# What you need to do
Name every function defined with `def` in the Text 2 Image code below.

---
# **Start Here**
This assumes you have the model in your directory and it is named "model.ckpt"

---


---
# **Text 2 Image**
---



## 1. Setup

In [None]:
cd stable-diffusion

In [None]:
import argparse, os, sys, glob
import torch
import numpy as np
from omegaconf import OmegaConf
from PIL import Image
from tqdm import tqdm, trange
from itertools import islice
from einops import rearrange
from torchvision.utils import make_grid
import time
from pytorch_lightning import seed_everything
from torch import autocast
from contextlib import contextmanager, nullcontext
from ldm.util import instantiate_from_config
from ldm.models.diffusion.ddim import DDIMSampler
from ldm.models.diffusion.plms import PLMSSampler

In [None]:
def chunk(it, size):
    it = iter(it)
    return iter(lambda: tuple(islice(it, size)), ())


def load_model_from_config(ckpt, verbose=False):
    print(f"Loading model from {ckpt}")
    pl_sd = torch.load(ckpt, map_location="cuda:0")
    if "global_step" in pl_sd:
        print(f"Global Step: {pl_sd['global_step']}")
    sd = pl_sd["state_dict"]
    return sd

In [None]:
def generate(opt,prompt,grid):
    device = 'cuda'
    images = []

    batch_size = opt.n_samples
    n_rows = opt.n_rows if opt.n_rows > 0 else batch_size

    assert prompt is not None
    data = [batch_size * [prompt]]

    start_code = torch.randn([opt.n_samples, opt.C, opt.H // opt.f, opt.W // opt.f], device=device)

# Stored data

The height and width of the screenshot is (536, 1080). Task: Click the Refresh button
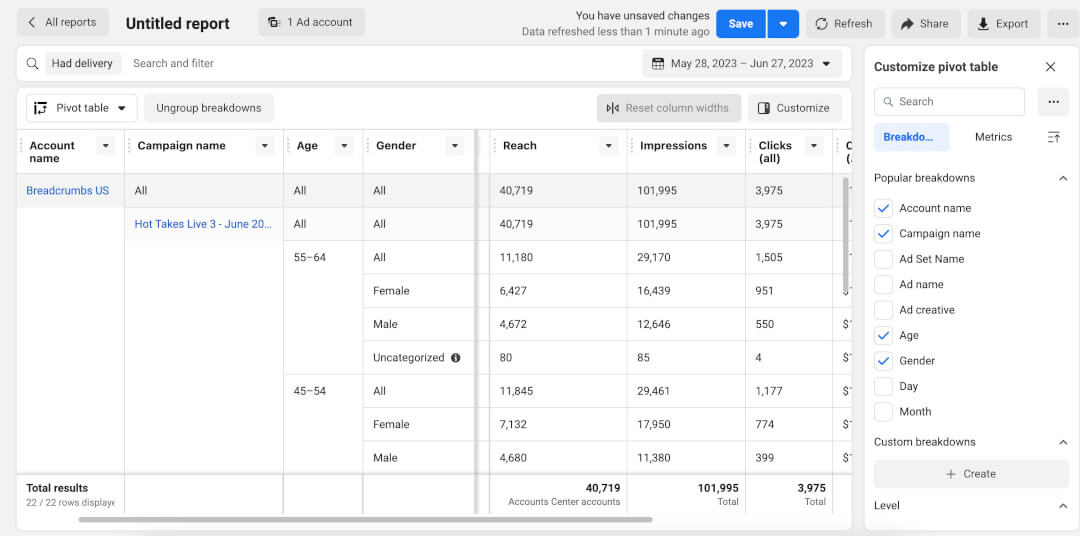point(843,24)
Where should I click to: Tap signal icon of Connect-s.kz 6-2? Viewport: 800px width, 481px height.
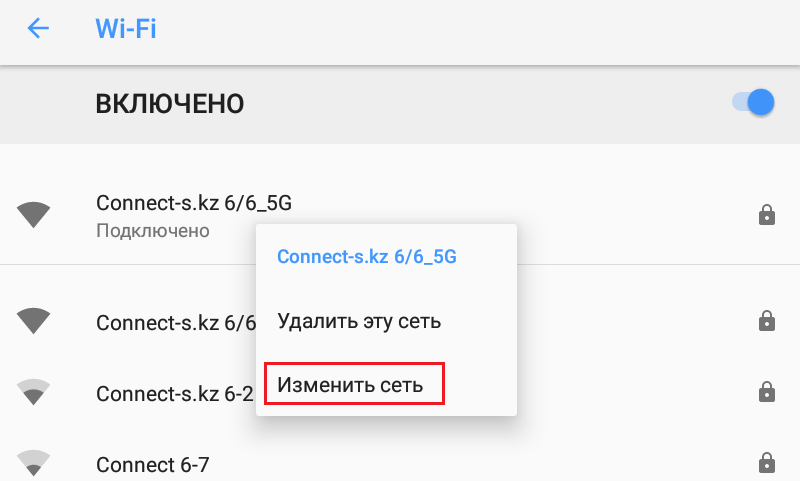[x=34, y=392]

# Problem solution
chunk, load_model_from_config, generate